What is needed: Among the entries below, find every line that contains the string "Special", then copy it.

Materials provided:
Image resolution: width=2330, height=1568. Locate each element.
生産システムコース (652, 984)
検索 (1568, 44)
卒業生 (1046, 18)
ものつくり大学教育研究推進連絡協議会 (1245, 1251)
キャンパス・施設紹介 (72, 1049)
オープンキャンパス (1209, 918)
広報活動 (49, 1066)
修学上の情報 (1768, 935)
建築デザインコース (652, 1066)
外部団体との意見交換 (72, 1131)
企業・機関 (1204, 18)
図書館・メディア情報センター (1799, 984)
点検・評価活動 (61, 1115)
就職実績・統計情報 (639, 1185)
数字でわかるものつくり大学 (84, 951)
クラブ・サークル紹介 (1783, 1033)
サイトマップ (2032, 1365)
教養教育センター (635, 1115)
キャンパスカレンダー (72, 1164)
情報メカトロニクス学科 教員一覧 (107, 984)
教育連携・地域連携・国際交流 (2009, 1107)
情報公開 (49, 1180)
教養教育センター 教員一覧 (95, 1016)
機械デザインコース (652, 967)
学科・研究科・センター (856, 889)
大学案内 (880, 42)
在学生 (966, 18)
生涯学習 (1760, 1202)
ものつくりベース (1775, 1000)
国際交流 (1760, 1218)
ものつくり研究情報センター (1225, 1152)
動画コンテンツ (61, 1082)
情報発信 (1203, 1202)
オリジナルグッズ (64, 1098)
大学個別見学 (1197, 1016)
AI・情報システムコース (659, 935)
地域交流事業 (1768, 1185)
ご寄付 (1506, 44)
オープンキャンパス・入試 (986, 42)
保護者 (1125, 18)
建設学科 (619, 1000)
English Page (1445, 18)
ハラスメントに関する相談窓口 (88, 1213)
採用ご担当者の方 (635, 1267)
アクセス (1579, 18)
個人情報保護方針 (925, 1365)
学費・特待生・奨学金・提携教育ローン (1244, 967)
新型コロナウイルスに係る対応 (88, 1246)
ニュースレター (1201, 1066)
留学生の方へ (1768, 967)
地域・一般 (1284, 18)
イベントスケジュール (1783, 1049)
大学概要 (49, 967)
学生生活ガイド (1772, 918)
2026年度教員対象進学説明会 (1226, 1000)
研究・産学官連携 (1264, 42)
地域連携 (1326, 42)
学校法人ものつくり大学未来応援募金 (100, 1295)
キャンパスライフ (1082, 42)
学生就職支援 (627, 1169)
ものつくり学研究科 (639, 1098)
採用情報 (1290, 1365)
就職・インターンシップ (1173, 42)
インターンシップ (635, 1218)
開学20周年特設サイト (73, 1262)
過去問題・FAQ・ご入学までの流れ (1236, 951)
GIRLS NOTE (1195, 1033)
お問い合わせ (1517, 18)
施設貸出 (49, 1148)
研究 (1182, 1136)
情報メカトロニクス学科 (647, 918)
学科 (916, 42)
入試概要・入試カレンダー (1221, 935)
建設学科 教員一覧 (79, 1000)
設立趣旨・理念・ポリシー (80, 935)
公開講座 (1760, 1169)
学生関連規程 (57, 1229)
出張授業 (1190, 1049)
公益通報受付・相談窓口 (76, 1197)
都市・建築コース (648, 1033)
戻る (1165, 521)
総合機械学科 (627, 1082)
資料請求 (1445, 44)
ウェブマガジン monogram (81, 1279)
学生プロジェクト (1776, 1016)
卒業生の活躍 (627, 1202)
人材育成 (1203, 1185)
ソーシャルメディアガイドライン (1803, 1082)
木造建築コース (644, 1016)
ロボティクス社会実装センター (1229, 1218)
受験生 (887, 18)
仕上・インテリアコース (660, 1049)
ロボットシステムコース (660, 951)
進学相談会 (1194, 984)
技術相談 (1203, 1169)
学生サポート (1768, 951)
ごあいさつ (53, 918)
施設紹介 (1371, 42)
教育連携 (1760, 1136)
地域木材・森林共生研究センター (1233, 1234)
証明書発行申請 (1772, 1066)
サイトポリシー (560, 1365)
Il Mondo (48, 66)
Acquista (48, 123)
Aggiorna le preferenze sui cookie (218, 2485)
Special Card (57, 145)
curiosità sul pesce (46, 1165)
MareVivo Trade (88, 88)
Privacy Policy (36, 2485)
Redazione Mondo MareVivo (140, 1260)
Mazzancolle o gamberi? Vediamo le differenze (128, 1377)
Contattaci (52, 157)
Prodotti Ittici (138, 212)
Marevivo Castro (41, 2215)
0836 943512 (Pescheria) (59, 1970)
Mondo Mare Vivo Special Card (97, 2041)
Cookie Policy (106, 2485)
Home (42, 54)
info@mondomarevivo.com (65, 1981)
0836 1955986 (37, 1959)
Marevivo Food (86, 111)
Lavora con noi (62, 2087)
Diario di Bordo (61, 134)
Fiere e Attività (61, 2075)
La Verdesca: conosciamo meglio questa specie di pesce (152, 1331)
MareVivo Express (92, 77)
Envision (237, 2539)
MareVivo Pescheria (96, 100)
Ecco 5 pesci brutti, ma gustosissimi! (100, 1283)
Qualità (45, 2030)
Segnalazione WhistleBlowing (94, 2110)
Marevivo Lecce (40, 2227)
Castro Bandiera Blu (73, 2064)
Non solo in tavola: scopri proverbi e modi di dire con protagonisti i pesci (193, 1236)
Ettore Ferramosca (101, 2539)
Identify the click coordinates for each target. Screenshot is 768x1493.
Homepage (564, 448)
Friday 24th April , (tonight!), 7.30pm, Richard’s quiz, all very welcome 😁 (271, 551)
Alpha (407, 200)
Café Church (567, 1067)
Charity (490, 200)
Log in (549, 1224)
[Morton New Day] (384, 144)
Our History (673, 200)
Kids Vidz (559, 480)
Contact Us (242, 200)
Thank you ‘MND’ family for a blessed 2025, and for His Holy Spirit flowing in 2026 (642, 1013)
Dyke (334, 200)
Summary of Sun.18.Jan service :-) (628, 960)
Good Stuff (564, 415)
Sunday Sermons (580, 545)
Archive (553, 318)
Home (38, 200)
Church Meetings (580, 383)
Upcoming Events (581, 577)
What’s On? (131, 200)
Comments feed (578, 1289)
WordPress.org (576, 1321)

Result of this exercise:
Special Card (57, 145)
Mondo Mare Vivo Special Card (97, 2041)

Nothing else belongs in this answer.